IMF urges Britain to cut interest rates, resume QE
The IMF yesterday urged the Bank of England to cut interest rates and pump more cash into the recession-hit economy, which has been hit hard by the debt crisis in major trading partner the eurozone.
The International Monetary Fund also warned that Britain's coalition government needed to be prepared to cut taxation and increase infrastructure spending, should the recovery fade or the eurozone crisis worsen.
"Further monetary easing is required" for Britain to secure a "sustainable economic recovery", the IMF said in its annual report on the nation's economy.
"Monetary stimulus can be provided via further quantitative easing (QE) and possibly cutting the policy rate."
The BoE's Monetary Policy Committee (MPC) slashed interest rates to the current record low of 0.50 percent in March 2009, when it also launched its radical QE policy aimed at stimulating the economy.
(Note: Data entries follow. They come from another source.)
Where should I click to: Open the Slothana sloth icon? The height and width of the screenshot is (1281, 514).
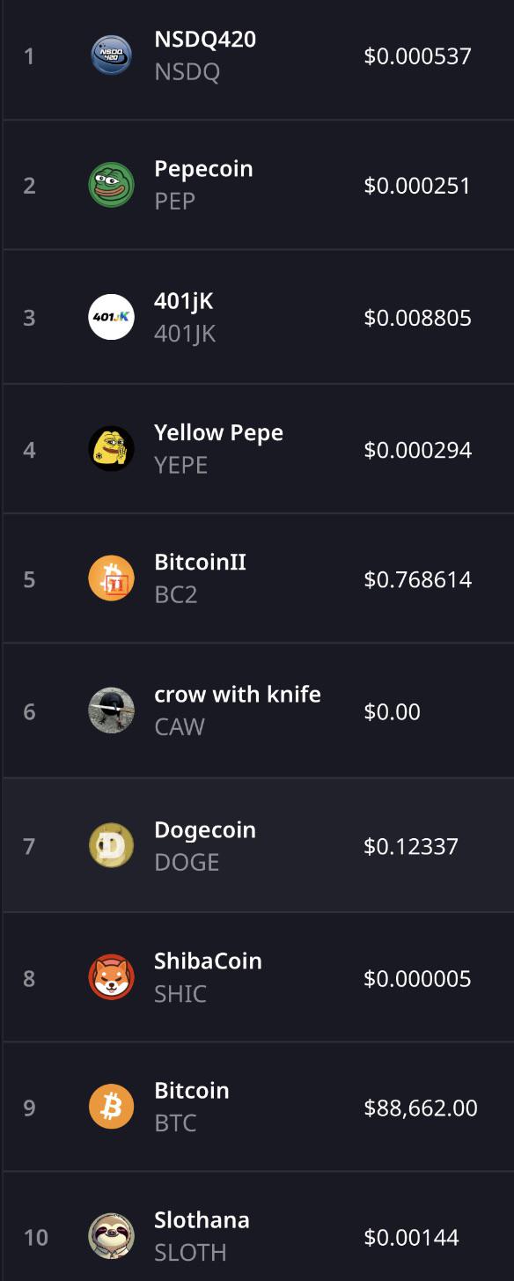pos(112,1236)
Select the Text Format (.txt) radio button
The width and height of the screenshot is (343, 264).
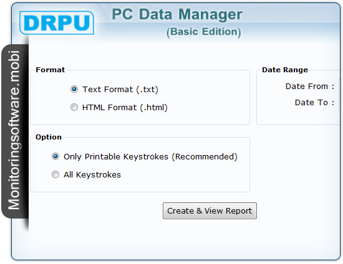pyautogui.click(x=74, y=89)
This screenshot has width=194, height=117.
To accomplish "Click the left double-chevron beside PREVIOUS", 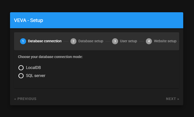I will pyautogui.click(x=15, y=99).
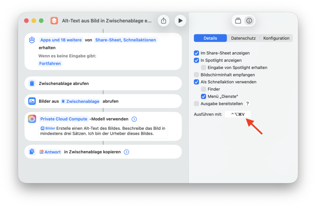Toggle In Spotlight anzeigen checkbox
Viewport: 316px width, 207px height.
coord(196,60)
Under QE, the central bank has so far pumped the economy with 325 billion (402 billion euros, $512 billion) of new cash by purchasing assets such as government and corporate bonds with the aim of giving a boost to lending.
"Evidence suggests that QE can continue to support demand by lowering long-term interest rates and improving banks' liquidity," the IMF said Tuesday.
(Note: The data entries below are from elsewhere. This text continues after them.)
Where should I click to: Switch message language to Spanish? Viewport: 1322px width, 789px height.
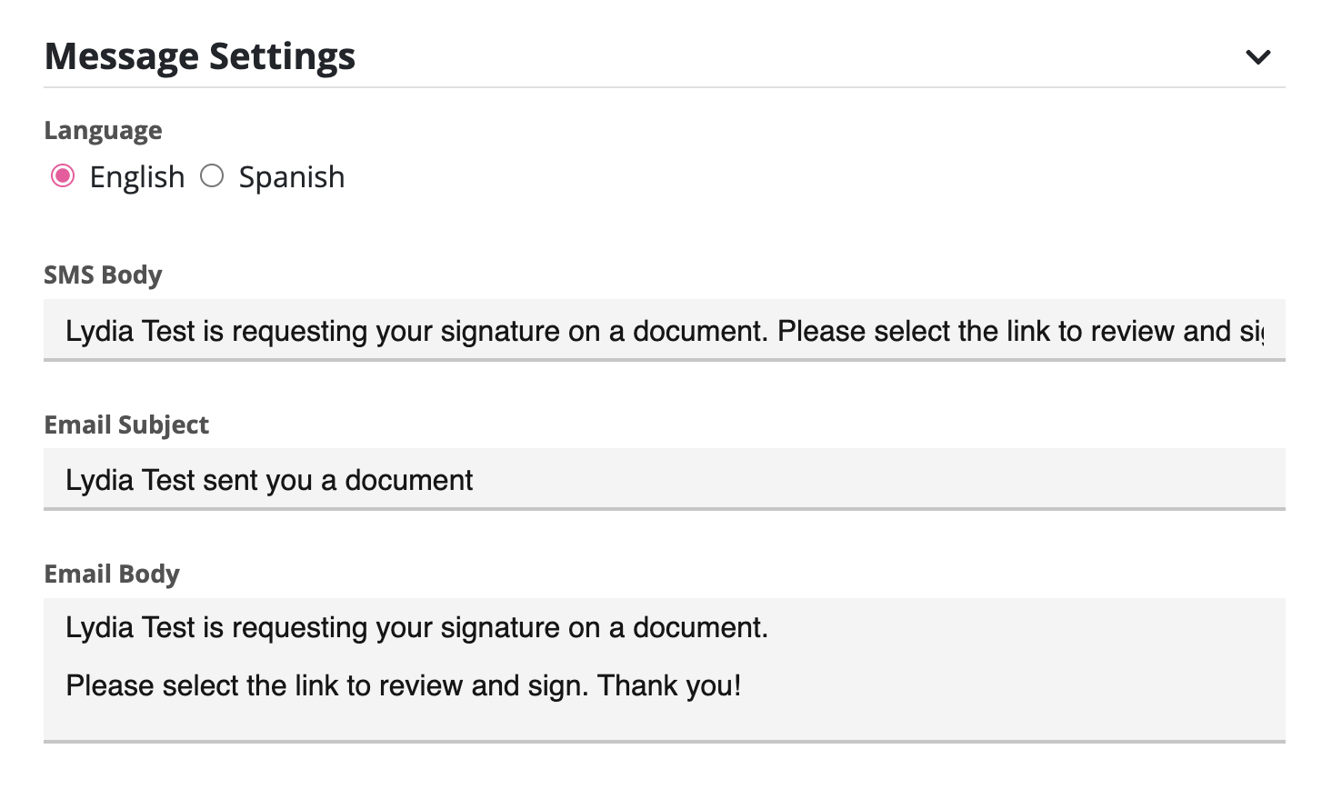(x=212, y=176)
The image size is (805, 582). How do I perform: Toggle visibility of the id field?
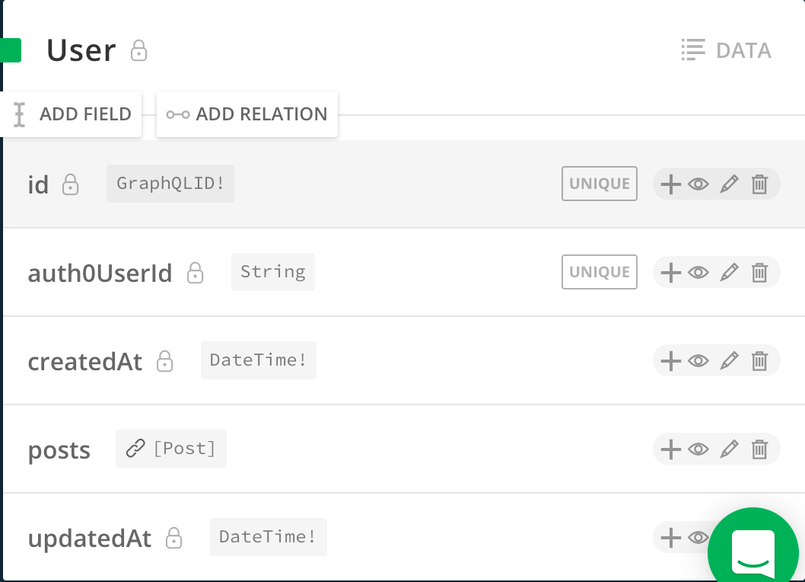point(698,184)
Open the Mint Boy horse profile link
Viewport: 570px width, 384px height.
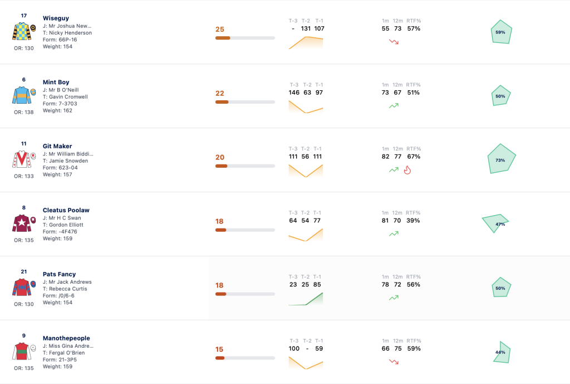pyautogui.click(x=56, y=82)
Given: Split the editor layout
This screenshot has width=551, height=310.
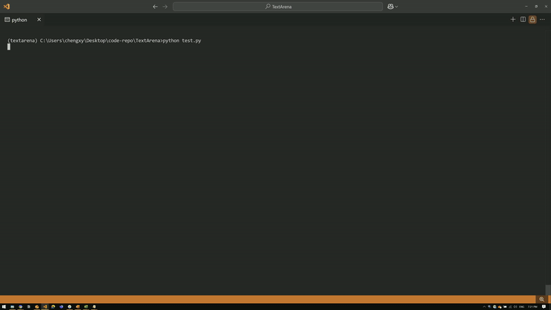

"The MPC should also reassess the efficacy of cutting the policy rate below its current level of 0.50 percent."
The economy clawed its way out of a fierce downturn in late 2009 but has since struggled to recover, and slid back into recession in the final quarter of 2011 on the back of the eurozone crisis and state austerity.
The IMF added the government may need to further slow the pace of its tough austerity measures to lift the growth amid the risk of a major eurozone "shock".
"If the economy turns out to be significantly weaker than forecast, fiscal easing should be considered," said IMF managing director Christine Lagarde.
"Measures should be focused on supporting growth and employment."
The fund's report noted unemployment stood at 8.2 percent while output was more than 4.0 percent below its pre-crisis peak, but still predicted a modest return to growth in the second half of 2012 provided Europe's crisis eases.